In Pakistan, they are primarily cultural, tribal and religious practices that affect women. According to the figures of the National Commission for the rights of man, a thousand of women and girls are victims each year as "crimes of honour".

For its part, the India is stigmatized for the high number of "selective abortions" and infanticide. Because girls are considered as economic weight, families prefer abortion when they discover that the fetus is female.

The United Nations population Fund figure 50 million the number of "missing girls" India over the last hundred years. Recent studies suggest the figure of 12 million over the past 30 years.

Indian women are also very exposed to traffic in its different forms.

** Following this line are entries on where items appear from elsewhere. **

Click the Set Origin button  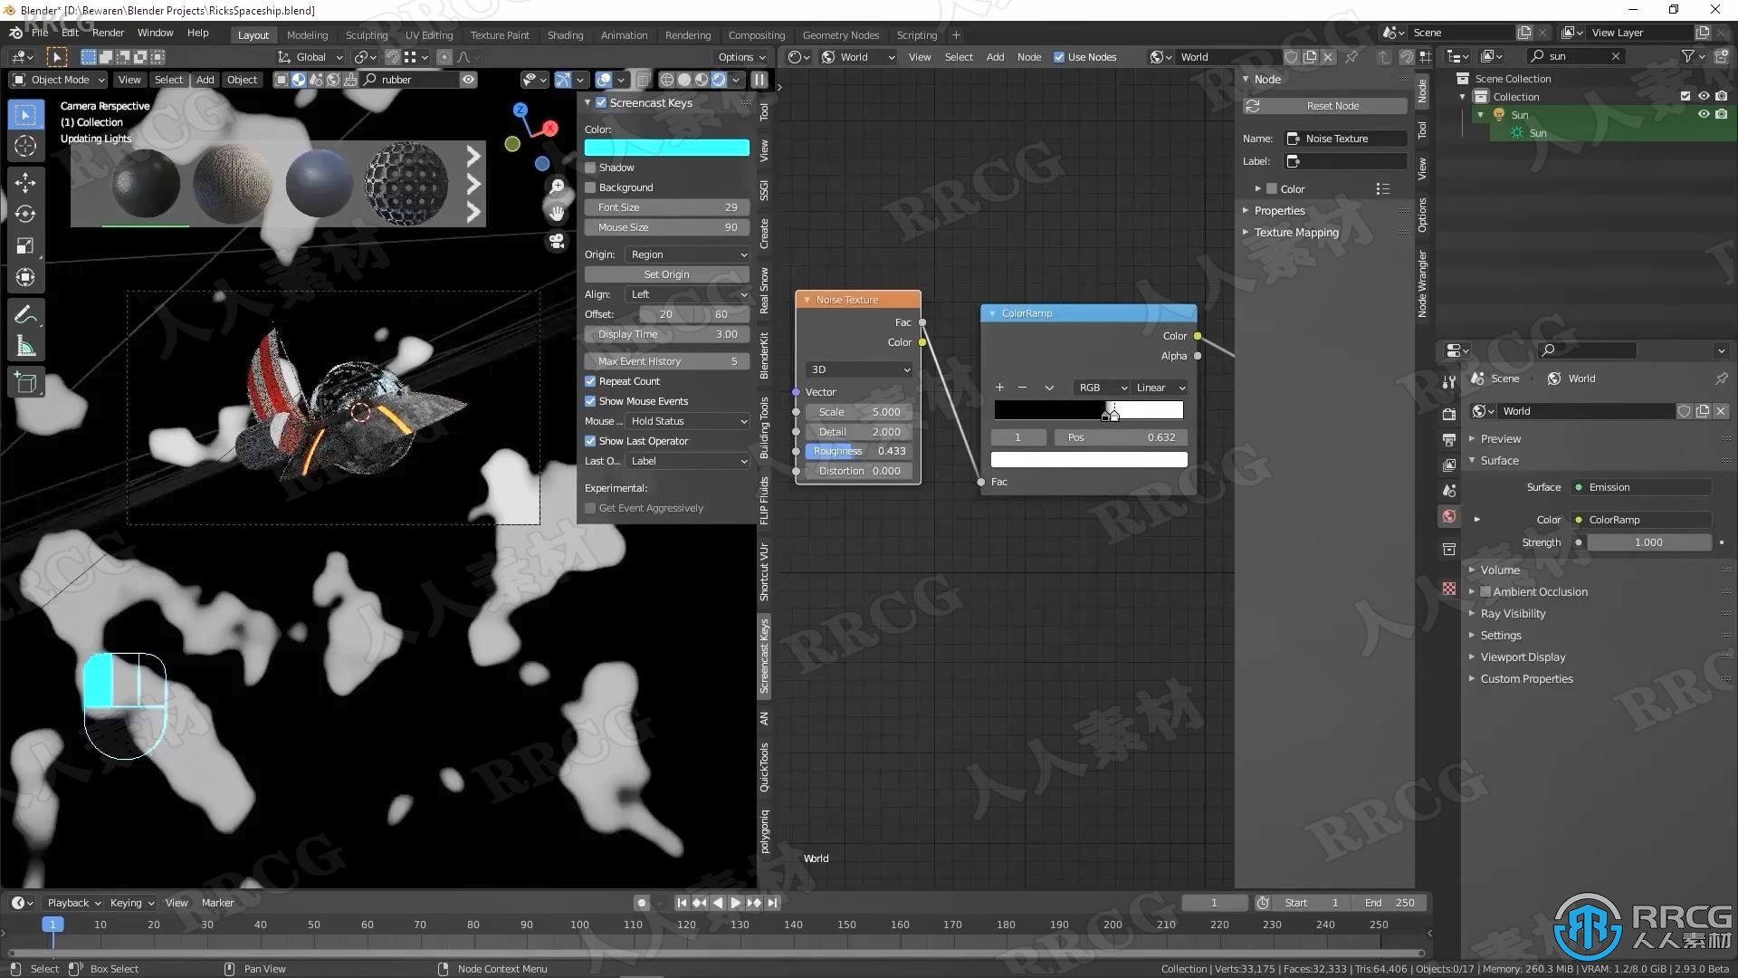click(666, 273)
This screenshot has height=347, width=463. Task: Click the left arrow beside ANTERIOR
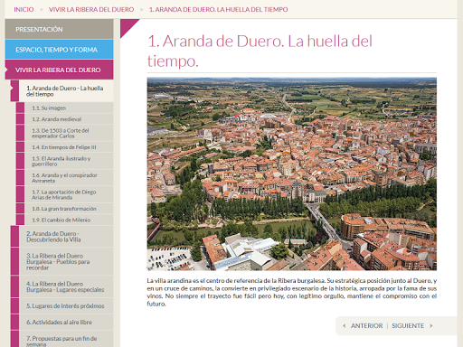click(x=345, y=325)
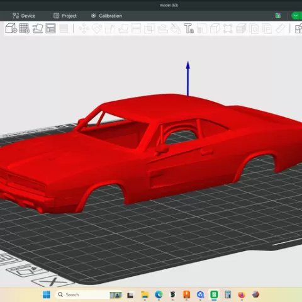This screenshot has width=302, height=302.
Task: Select the Text shape T tool
Action: (x=188, y=28)
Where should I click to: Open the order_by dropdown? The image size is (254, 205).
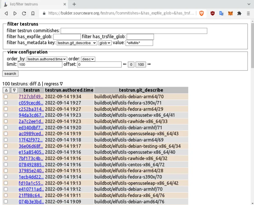(x=47, y=59)
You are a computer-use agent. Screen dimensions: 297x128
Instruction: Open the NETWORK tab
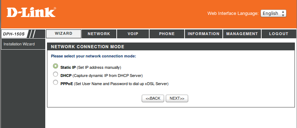point(99,34)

In 2009, Madhukar Gupta, then Minister of the Interior, had put forward a figure of 100 million people, mainly women and girls, victims of trafficking (prostitution, forced labour, forced marriage).

"It is true that the South Asian in General, do not give value to their daughters, which is clearly in the evolution of the ratio boys/girls in India," said Meenakshi Ganguly, Director for Asia of the organization Human Rights Watch (HRW)

"This is in large part to a feudal tradition, where the wires were the heirs as well as those who had the burden of the elderly." "But since then, this is rooted in attitudes, and women are simply regarded as of lower," added.